* REQUIRED TASKS
- 1) In the forum thread, rewrite the paragraph that begins "First of all, your white balance is off" as a short bulleted list that keeps its main facts.
- 2) List every distinct username that appears as the author of a post in the forum thread.
- 3) Reproduce a passage of the forum thread word for word: begin at the words "## George417 (Aug" and stop after "work on composition.".

# Working on Pictures



## jd99 (Aug 18, 2012)

Been putting this off long enough and I need to get the web site done, so I'm trying this picture thing again.

What do you see wrong or right with the pictures of this pen?
Other then the fact I didn't clean or polish it before I tried this sequence of shots.

Thanks in advance.


----------



## George417 (Aug 18, 2012)

Very nice looking pen.


----------



## Sylvanite (Aug 18, 2012)

First of all, your white balance is off.  Check your camera instructions on how to manually set the white balance.  Secondly, the depth-of-field is extremely shallow.  Use a smaller aperture (higher f-stop) with a longer exposure (and possibly move the camera farther away).  The software that resized the images may also be making them softer.  Sharpening would help some, but will not correct the depth-of-field.  Third, you could use some fill light from the lower right.  More lights and/or reflectors may be better.

Once those technical issues are resolved, you can work on composition.

I hope that helps,
Eric


----------



## jd99 (Aug 18, 2012)

what about this one, I'm not sure on the white ballance, but this one matches what the pen looks like and I didn't merge this one like the others.


----------



## Ruby pen turning (Aug 18, 2012)

I aint no photo pro but they look nice to me other then the first 2 being a little out of focus. Picasa is what I use and it is free for adjusting. My wife hates it I love it.


----------



## Sylvanite (Aug 18, 2012)

* GIVEN MATERIAL
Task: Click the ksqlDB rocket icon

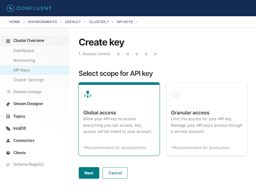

* RESULTS FOR EACH TASK
- 1)
- The white balance is off; the camera instructions explain how to set it manually.
- The depth-of-field is extremely shallow. Use a smaller aperture (higher f-stop) with a longer exposure, and possibly move the camera farther away.
- The resizing software may be making the images softer. Sharpening would help somewhat but won't fix the depth-of-field.
- Fill light from the lower right could help, and more lights or reflectors may be better.

- 2)
- jd99
- George417
- Sylvanite
- Ruby pen turning

- 3)
## George417 (Aug 18, 2012)

Very nice looking pen.


----------



## Sylvanite (Aug 18, 2012)

First of all, your white balance is off.  Check your camera instructions on how to manually set the white balance.  Secondly, the depth-of-field is extremely shallow.  Use a smaller aperture (higher f-stop) with a longer exposure (and possibly move the camera farther away).  The software that resized the images may also be making them softer.  Sharpening would help some, but will not correct the depth-of-field.  Third, you could use some fill light from the lower right.  More lights and/or reflectors may be better.

Once those technical issues are resolved, you can work on composition.